Budapest is the right city with the right ideas at the right time to host the 2024 Olympic Games, Prime Minister Viktor Orbán said in Rio de Janeiro at the weekend at an event marking Hungary’s August 20 national holiday at the newly opened Hungarian House.
The Hungarian capital is the right place because the various infrastructure developments that would be carried out by then would ensure visitors could root for their countries in a real 21st-century environment, Orbán said.
He said it was especially significant that the Olympics and Saint Stephen’s Day coincide, because whenever Hungarians were searching for an identity in a time of hardship their only real source of joy was their country’s sports, and specifically Olympic accomplishments. During these hard times it had only been in sports competitions that Hungarians were able to demonstrate their perseverance.
Hungary’s Olympic bid faces competition from Rome, Paris and Los Angeles. Orbán said that in Budapest 27 venues would be split into two zones no farther than six kilometres from downtown. He said 90 percent of Hungary’s residents would be able to reach every venue within 90 minutes. Plans were to have the entire capital function as one big Olympic park, turning the entire event into one large sports festival.
Staging the Games in Budapest would also bring something new to the Olympic Movement, as Hungary would be the first real central European host country, Orbán said. If medium-sized cities are given a chance to host the Games with a medium-sized budget, then cities of similar size will also have a shot at staging the event in the future, he added.
Hungary would host the Games at just the right time because by 2024 it would be just over three decades since the country’s democratic transition.
Thomas Bach, president of the International Olympic Committee (IOC), said that although Hungary is small, its accomplishments in sports and in staging sporting events are huge. Bach congratulated Hungarian swimmer Daniel Gyurta on his election to the IOC Athletes Commission and Hungary on presenting its 2024 bid.

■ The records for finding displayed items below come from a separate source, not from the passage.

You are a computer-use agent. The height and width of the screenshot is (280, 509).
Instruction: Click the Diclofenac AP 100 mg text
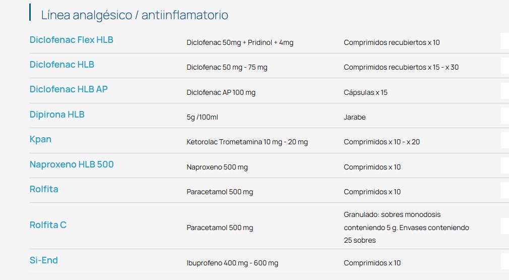click(x=221, y=93)
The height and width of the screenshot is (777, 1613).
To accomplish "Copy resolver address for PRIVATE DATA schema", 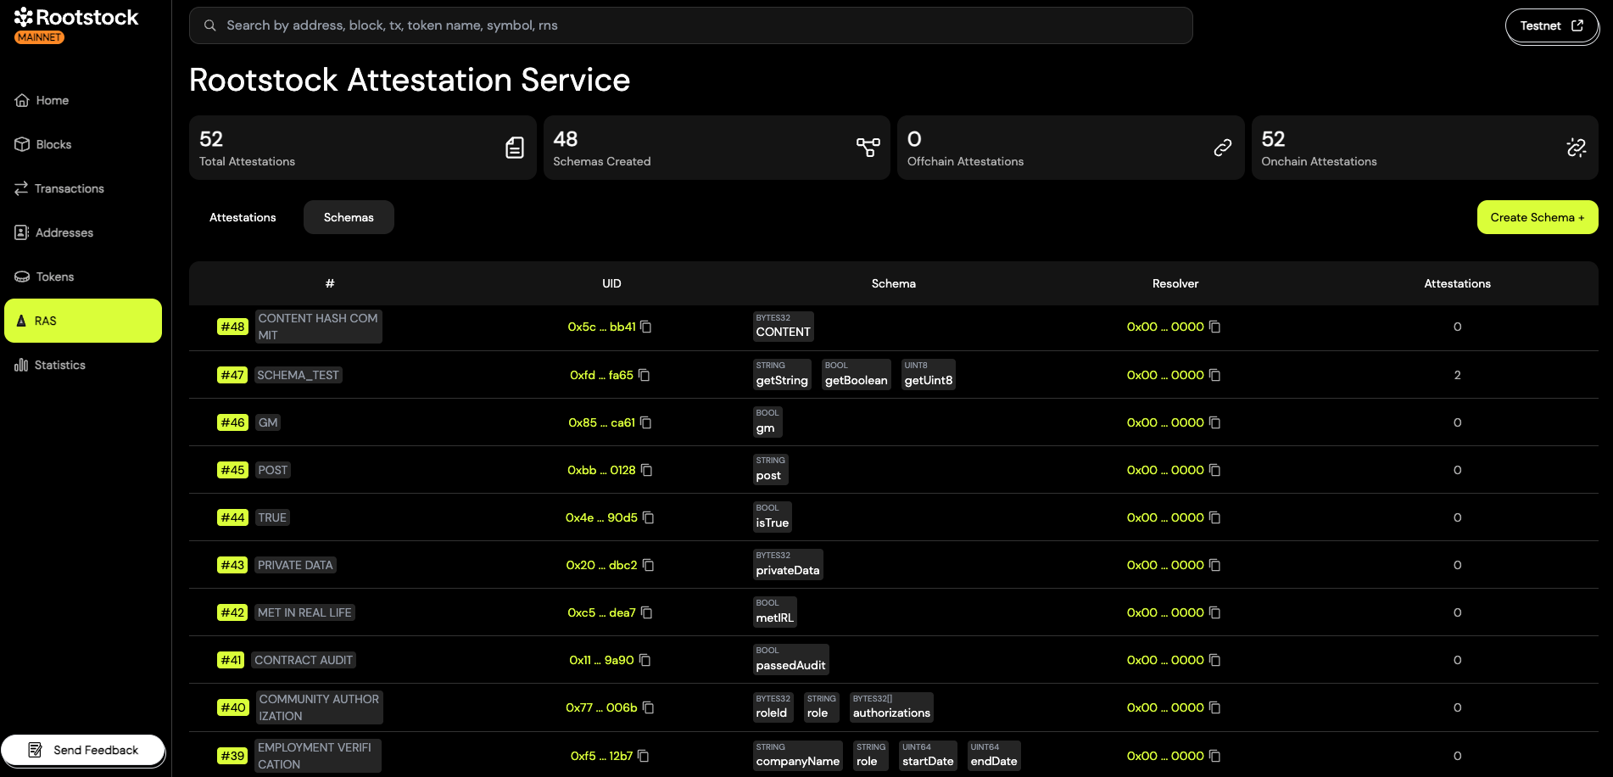I will [x=1214, y=565].
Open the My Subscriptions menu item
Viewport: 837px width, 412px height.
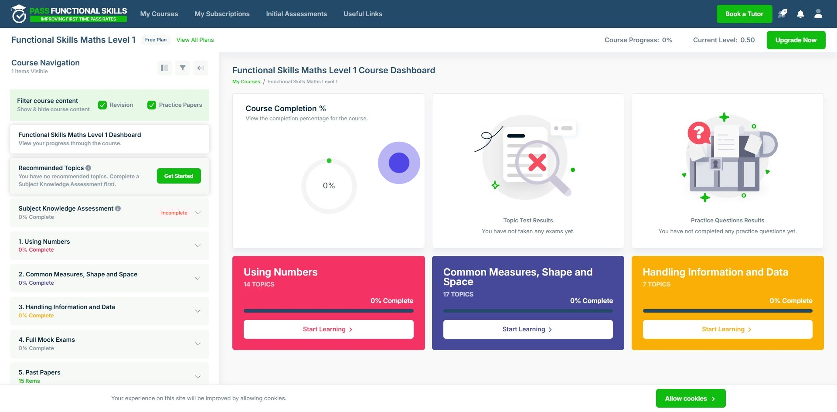click(222, 14)
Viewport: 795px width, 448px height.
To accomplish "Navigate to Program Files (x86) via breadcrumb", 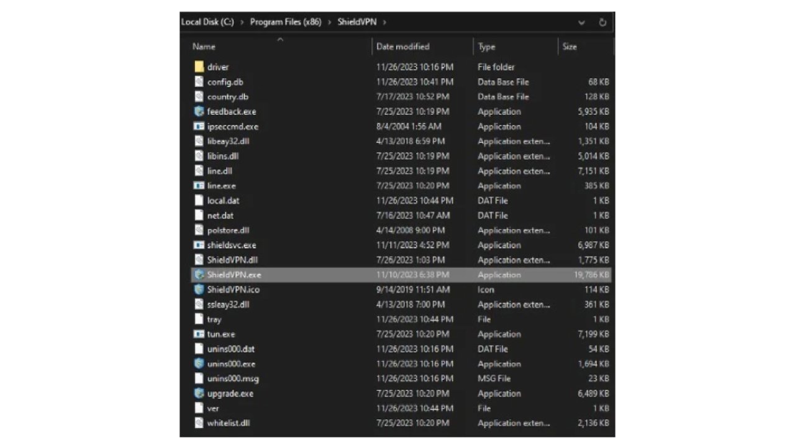I will point(286,22).
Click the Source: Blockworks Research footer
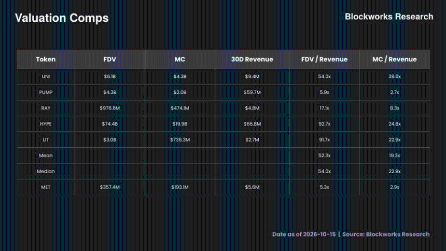The width and height of the screenshot is (446, 251). click(386, 234)
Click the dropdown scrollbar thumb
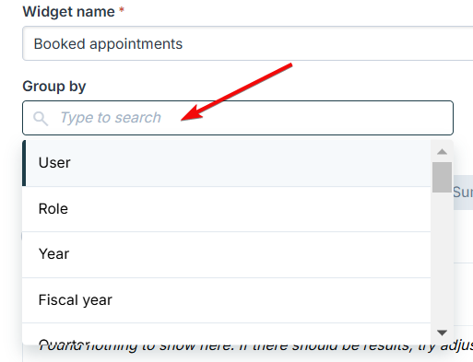 click(x=442, y=177)
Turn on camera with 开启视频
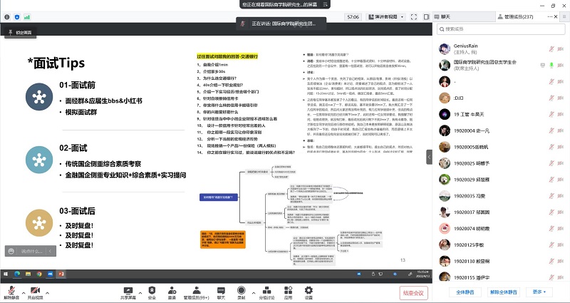The height and width of the screenshot is (303, 570). [35, 292]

Hungary understands the essence of the IOC’s Agenda 2020 programme aimed at making it cheaper to host the Games, Bach added.
Orbán noted that the Rio Olympics had once again seen Hungary beat bigger and more prosperous countries. After witnessing Hungary’s victory in the women’s 500 metres kayak four – the country’s eighth gold medal at the 2016 Games – he said the Hungarian population makes up 0.2 percent of the world population. “And yet we beat the world eight times. That is eight times that we were the best out of seven billion people on Earth.”

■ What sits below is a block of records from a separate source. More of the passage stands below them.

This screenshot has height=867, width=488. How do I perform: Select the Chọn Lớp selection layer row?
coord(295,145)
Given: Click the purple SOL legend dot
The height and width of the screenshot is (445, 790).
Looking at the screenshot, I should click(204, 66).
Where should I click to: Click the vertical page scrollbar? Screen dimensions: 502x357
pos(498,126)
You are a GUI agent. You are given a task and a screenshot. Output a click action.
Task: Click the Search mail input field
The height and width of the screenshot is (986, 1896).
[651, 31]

He noted that more countries won medals this year than at the London Games four years ago while the number of events was the same. Hungary’s athletes therefore had to seriously raise their game just to ensure that the country keeps its position.

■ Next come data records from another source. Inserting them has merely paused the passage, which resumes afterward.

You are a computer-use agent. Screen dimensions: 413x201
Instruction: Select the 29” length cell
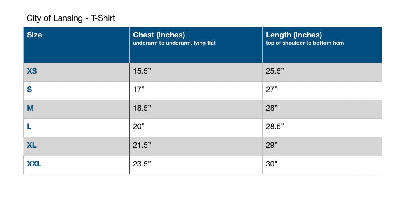[322, 146]
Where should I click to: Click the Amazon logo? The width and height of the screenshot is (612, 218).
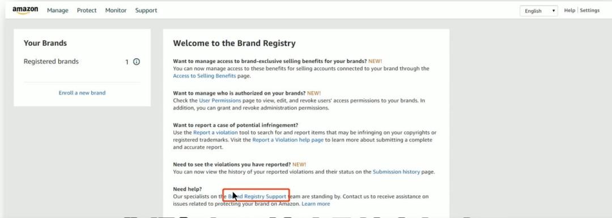coord(26,11)
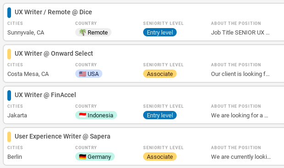
Task: Select the Entry level badge on FinAccel card
Action: (160, 115)
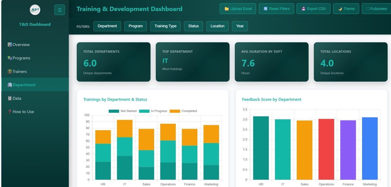Select the Overview bar-chart icon
391x187 pixels.
10,44
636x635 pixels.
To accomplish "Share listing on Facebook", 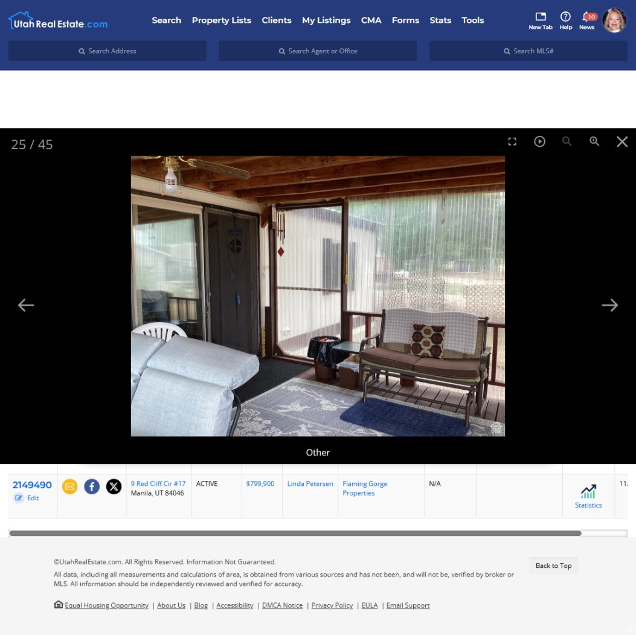I will (x=92, y=486).
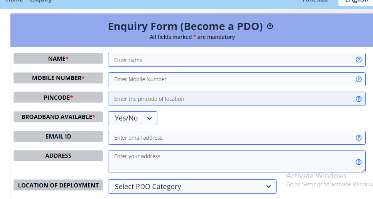Select the pincode of location field

pyautogui.click(x=237, y=99)
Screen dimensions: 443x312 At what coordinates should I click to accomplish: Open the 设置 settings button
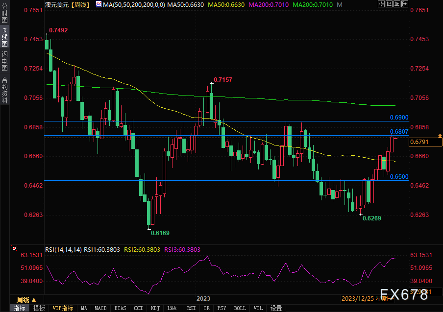(x=276, y=308)
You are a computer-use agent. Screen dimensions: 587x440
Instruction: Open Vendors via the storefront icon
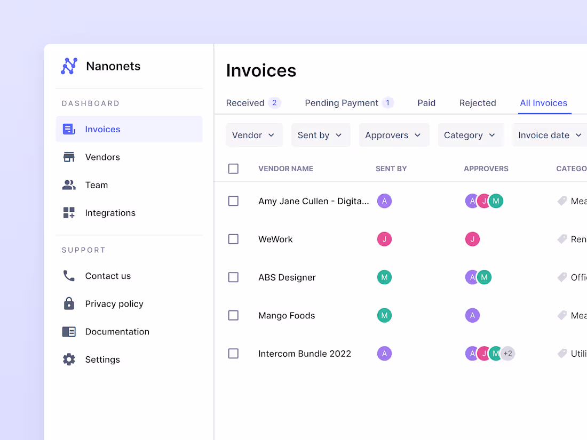tap(69, 157)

If Hungary were not among the world’s 10 most successful countries in the Olympics, with its size and economic strength it would not have a serious argument to be chosen as the host country for 2024, the prime minister said. Hungary is the only country out of the ten most successful ones never to have hosted the Games, he noted.
Speaking about the Olympians of the future, Orbán said that with the world “heading in an unfortunate direction”, parents and grandparents need new ways to help the young generation discover a purpose in life. “There can be no greater help than sports,” he said.
Hungary finished the Rio Olympics ranked 12th in the gold medal count and 18th on the overall table.
Corruption game plan under way
The State Audit Office is preparing anti-corruption guidelines in preparation for Budapest’s bid to host the 2024 Olympics. The office said the guidelines will list the controls to be applied in various phases of large investment projects, with special emphasis on preventing or reducing corruption risks in the case of Olympics developments. Decision-makers would be given help on identifying the risks and implementing an integrity control system that could prevent or reduce them. The Audit Office has been asked to prepare the guidelines under a parliamentary decision to support Budapest’s bid to host the 33rd Summer Olympics and 17th Paralympics in 2024. In May, the office submitted its initial study on integrity risks during large investment projects and the controls to handle them.